On connait peu, en France, la peinture expressionniste et la nouvelle objectivité. Peu de toiles dans les musées hexagonaux, donc, difficile de se faire une idée, si l'on ne va pas les voir outre-Rhin. L'oeuvre d'Otto Dix n'échappe pas à la règle. Donc, merci à la fondation Maegt d'avoir édité ce superbe catalogue de l'exposition de 1998 à Stuttgart.
Les textes d'introduction à l'oeuvre et à la vie du peintre sont vraiment très complets. On y apprend, que Dix, loin d'être le peintre de la première guerre mondiale comme il est souvent catalogué, a, en fait, abordé une multitudes de thèmes, en relation, avec les aléas de l'Histoire du XXème siècle.
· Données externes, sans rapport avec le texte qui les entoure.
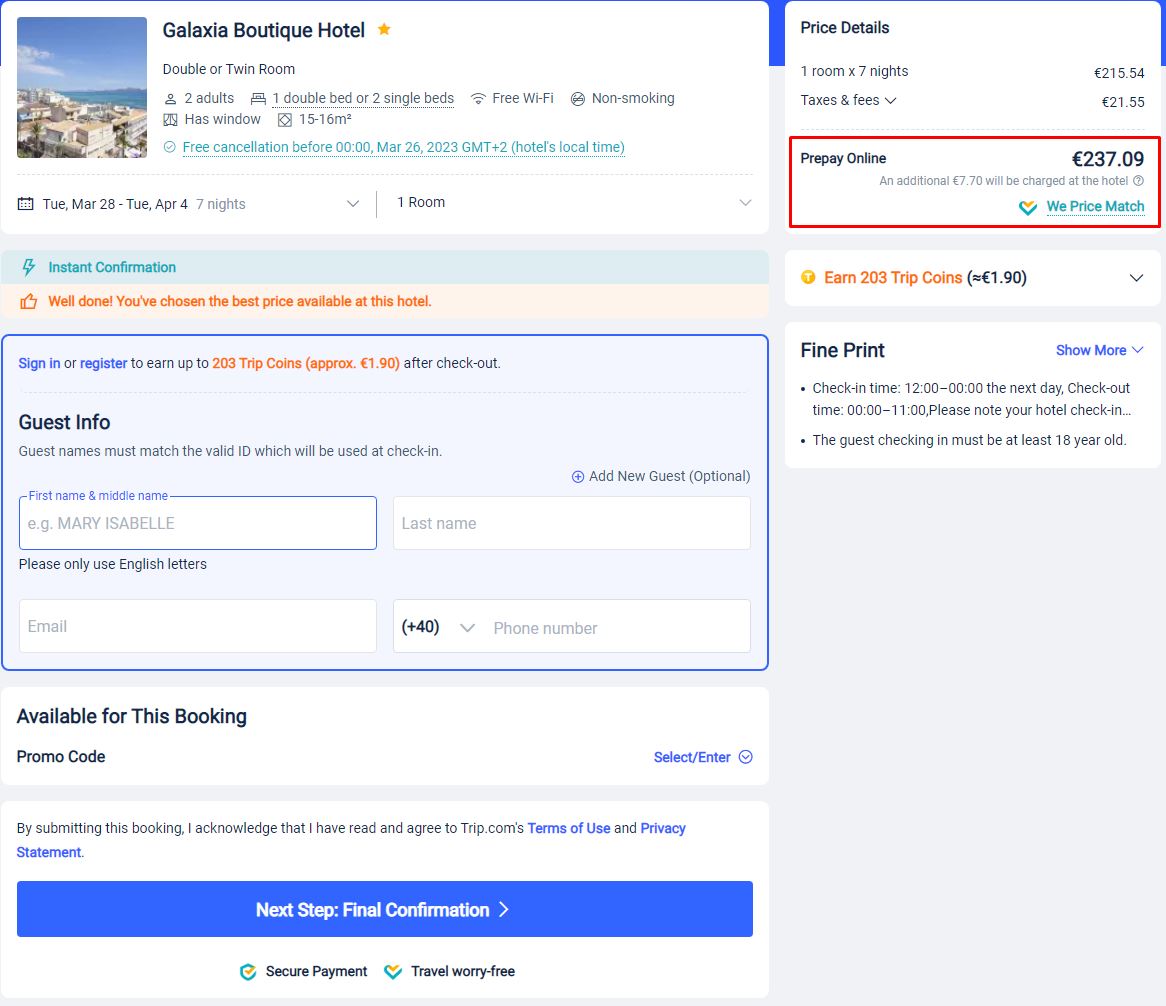Click the hotel star rating icon
The height and width of the screenshot is (1006, 1166).
pyautogui.click(x=384, y=30)
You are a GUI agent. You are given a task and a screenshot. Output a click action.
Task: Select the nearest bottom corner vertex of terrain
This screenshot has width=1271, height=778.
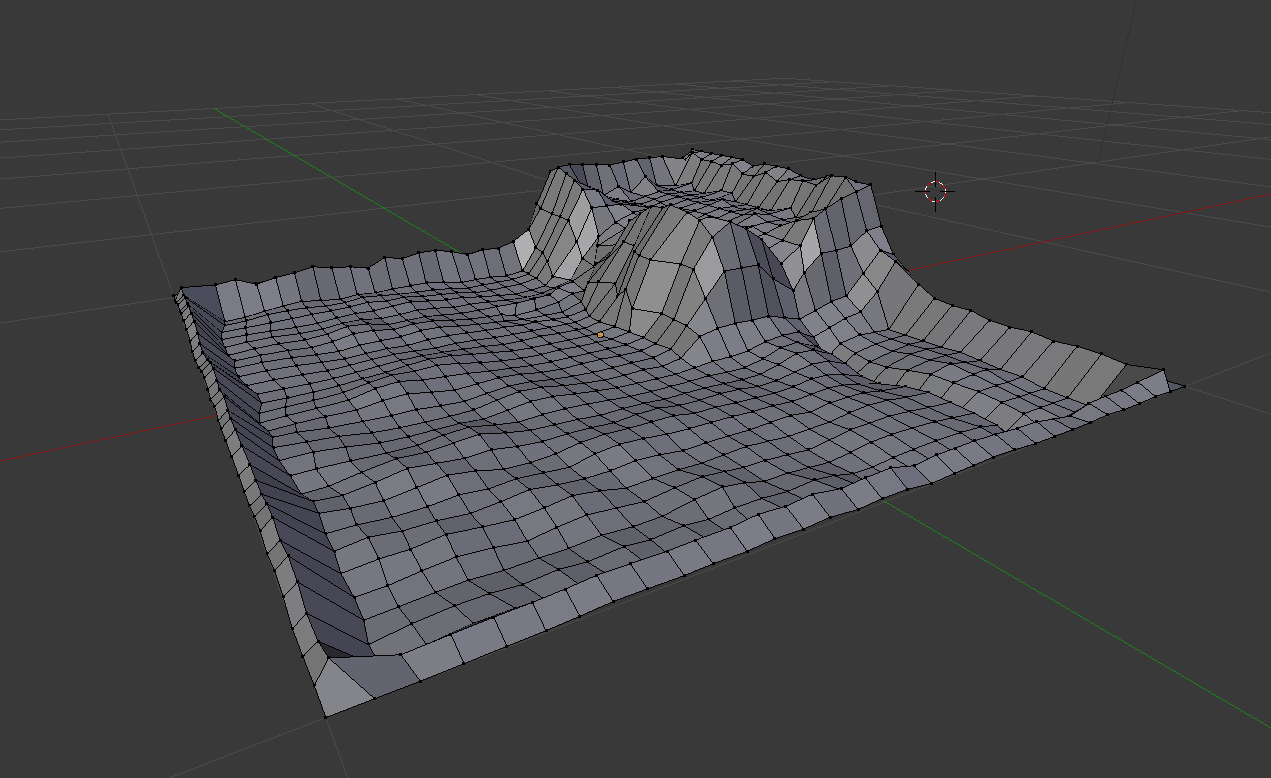[x=326, y=716]

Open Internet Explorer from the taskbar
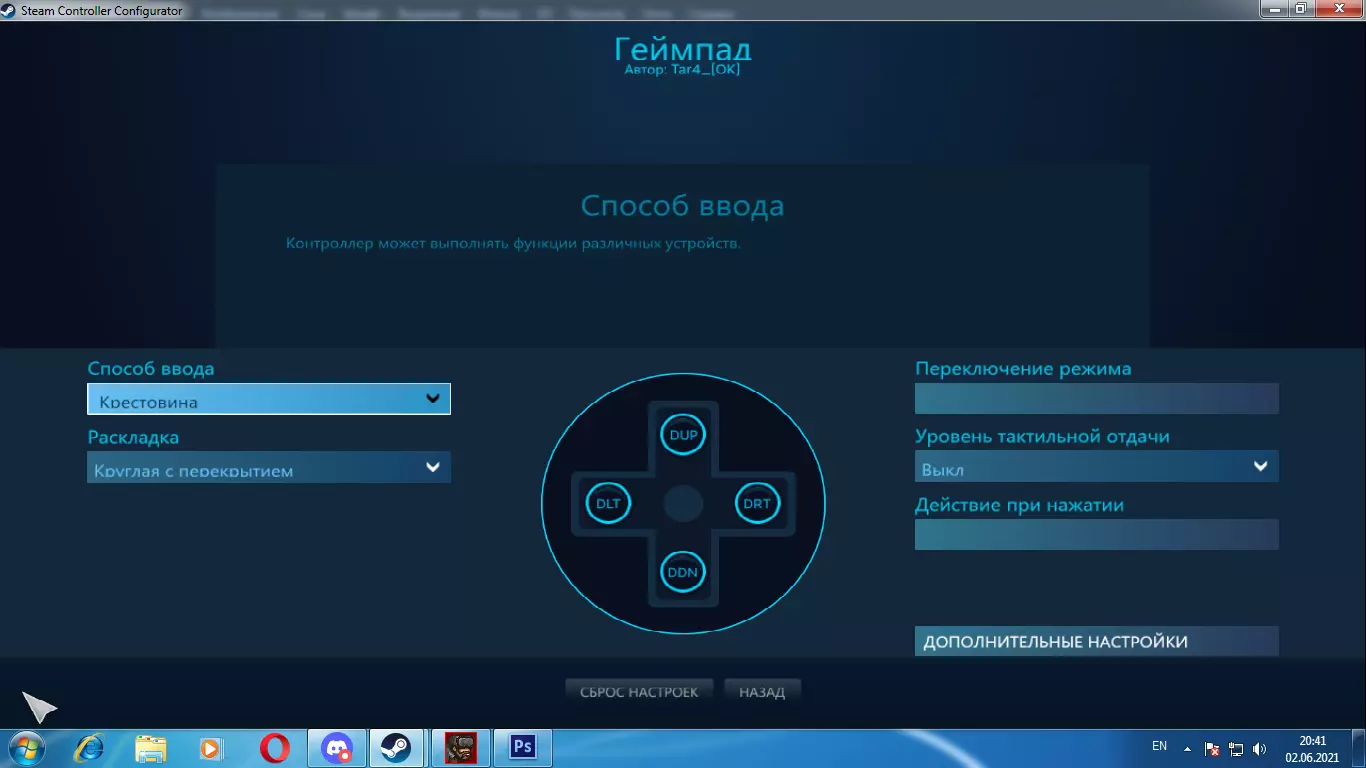point(90,747)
Comme il le dit lui-même, il se voit plus en reporter qu'en peintre et considère ses toiles comme la représentation de la réalité. de la première guerre mondiale, qui l'a profondément affecté, et ensuite sa mise au ban comme artiste "dégénéré" par le régime nazi , il a du s'adapter dans les années 30 en peignant les paysages entourant le lac de Constance où il s'était retiré avec sa famille. On n'oubliera pas ses portraits au vitriol des milieux petit-bourgeois , et des déclassés de la société de Weimar.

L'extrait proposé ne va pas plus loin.